LB: I first became interested in clay in elementary school because clay is fun to play with and such. That’s still one of the reasons I like it. I didn’t start taking it seriously until I took Intro to Clay though.

TG: Who, or what, has been most influential in shaping you as a potter?

LB: Mr. Dollar and my professor from FIT were obviously a big part of my influences. I also find pieces I like online like everyone else.

TG: How has clay changed your outlook on the world or how you view yourself?

LB: I don’t really think clay has changed my outlook on anything. Art as a whole has helped shape me and my views, but clay is really just another medium to me.

TG: How would you describe your ceramics style?

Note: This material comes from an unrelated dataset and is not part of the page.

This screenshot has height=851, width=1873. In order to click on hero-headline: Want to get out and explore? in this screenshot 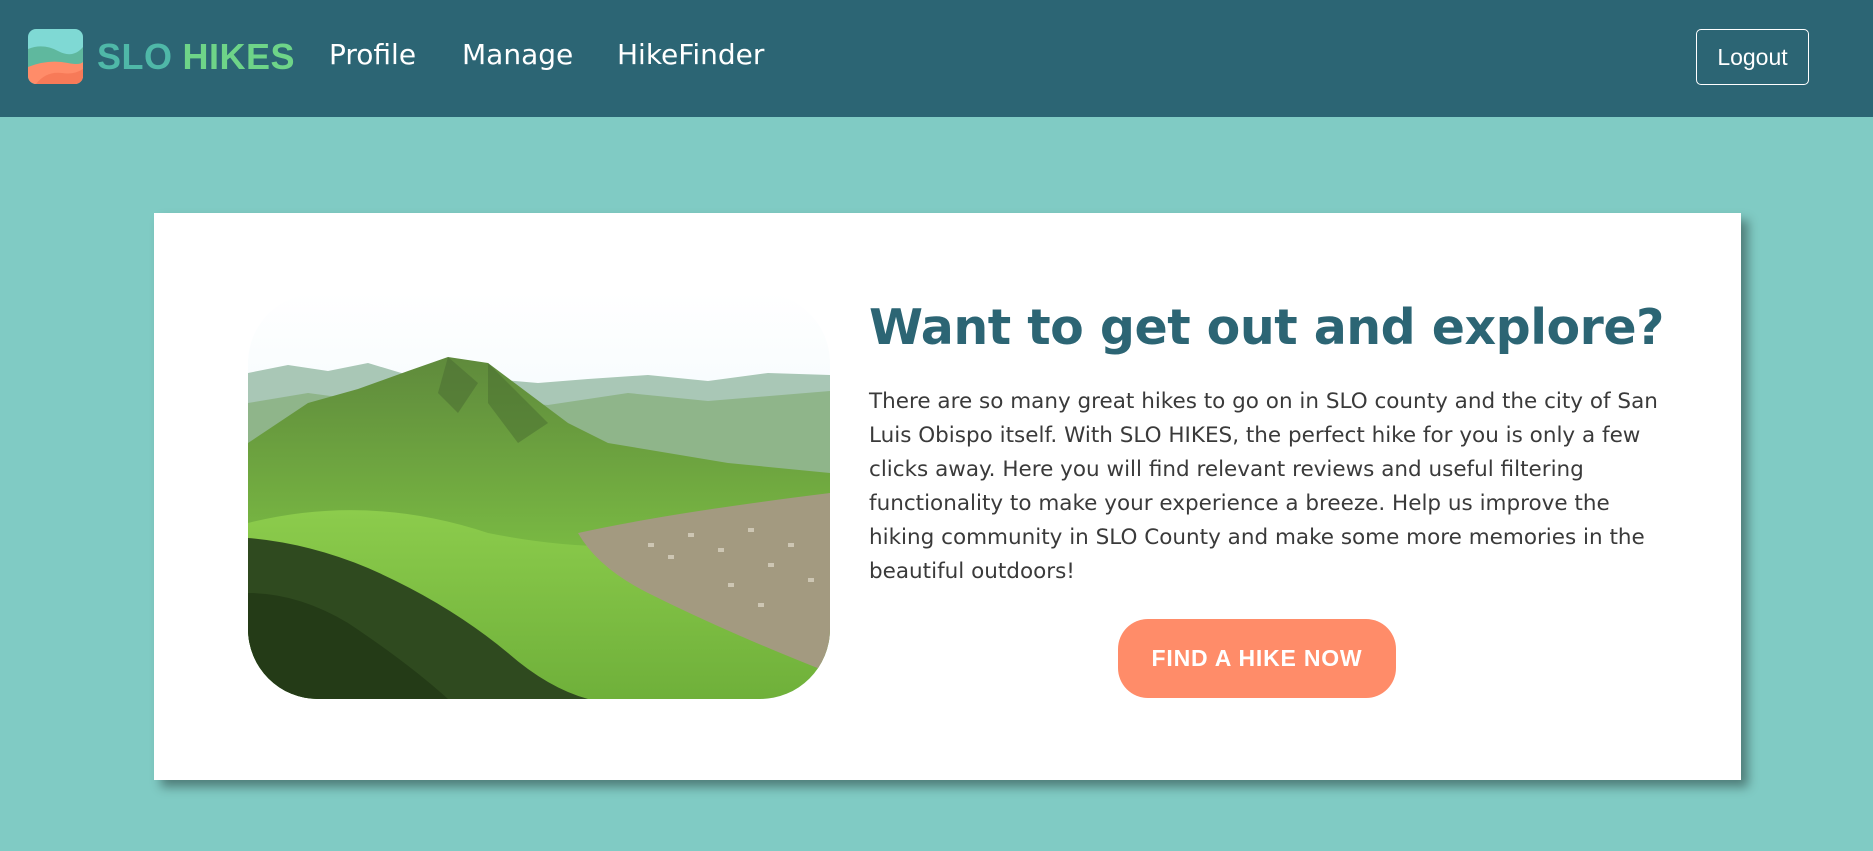, I will do `click(1266, 328)`.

LB: When people ask me what my AP concentration is I just say “sad people,” so I guess my style is making sad people.

TG: Who are your favorite artists, either in ceramics or otherwise?

LB: One of my favorite artists right now is Anthony Zinonos; he is a really cool collage artist.

TG: What is your favorite piece or project that you’ve done?

LB: My favorite clay piece (that I’ve made) is a bust of the weird looking guy with no eyes wearing a hat. I’m happy with how it coming out.

TG: Do you intend to pursue ceramics in college or professionally?

LB: Not really, I’m more into making and recording music.

TG: What advice can you give to other MHS artists interested in clay?

LB: Be nice to Mr. Dollar, and make things you like to make.